Drawing on the forum thread about the financial crisis, please explain in one to three sentences why portlander23 says Glass-Steagall would not have prevented the trigger but would have limited the crisis.

DOCUMENT EXTRACT: Begin

No one in the world honestly thinks it was just some kind of $4 trillion fluke of irresponsible borrowers, descending on the poor banks and forcing them to create a gajillion bad loans and selling them as B-rated securities when everyone knew they weren't. That is not a thing that "business and financial experts" think. It is a really weak lie they tell, because they want to go and on, sucking the country dry with one greedy scheme after the other, because so far, no one has stopped them.
portlander23
(2,078 posts)The failure of these pure investment banks and the securitization of mortgages was the trigger of the financial crisis, but it wasn't the actual crisis. The crisis was the latticework of credit default swaps that was constructed on top of these institutions and instruments. The value of these CDS and derivatives were valued at $1,144 trillion, which was twenty-two times larger than the GDP of the entire planet.
Why was the entire banking system infected with these bad investments? Because of deregulation and specifically because of the repeal of Glass-Steagall, a new market was created where formerly savings and loan banks could purchase these derivatives. Glass-Steagall would not have prevented investment banks from creating and selling these derivatives, but it would have prevented the enormous market for their sale. It would also have prevented your local bank from being exposed to the catastrophe when these derivatives unwound and became worthless.
The crisis wasn't the failure of a handful of investment banks, it was that every bank and investor was sold bad paper, and prior to Glass-Steagall, your local bank wasn't allowed to buy them. Glass-Steagall wouldn't have prevented the trigger, but it would have stopped or put a serious dent in the size of the derivatives bubble.
Is Mr. Clinton telling the truth? Technically, about the trigger, but he's a damned liar about the crisis. Considering how many people were harmed by his actions, he has no shame.
Banks with the help of politicians like Mr. Clinton tore down regulations that protect the people. They gambled with our money, sold us bad investments, and created the largest pile of bad paper in human history. Then, when the house of cards came tumbling down, rather than bail out the people who got ripped off, we printed more money and handed it to the criminals that caused the crisis in the first place.
Banks got bailed out, we got sold out.
If you want to stand with the bankers, that's your business, but don't tell us that we're delusional to call out criminality and demand we put back the rules that protect the 99%.
Springslips
(533 posts)I have read from financial experts, questioned financial experts, and researched papers from professors of finance--none of which are liberal in politics. You say:
Business? That is a strange word for this.
Let me ask what you know.

DOCUMENT EXTRACT: End
SOURCE DATA: Begin

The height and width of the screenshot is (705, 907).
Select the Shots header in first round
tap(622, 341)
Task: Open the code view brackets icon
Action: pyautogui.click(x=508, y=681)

SOURCE DATA: End

ANSWER BELOW: Glass-Steagall would not have stopped investment banks from creating and selling the derivatives, so the trigger could still have happened. The trigger was the failure of those banks and the securitization of mortgages. But it barred savings and loan banks from buying such derivatives, so there would have been no enormous market for them, local banks would not have been exposed when they became worthless, and the derivatives bubble would have been stopped or seriously dented.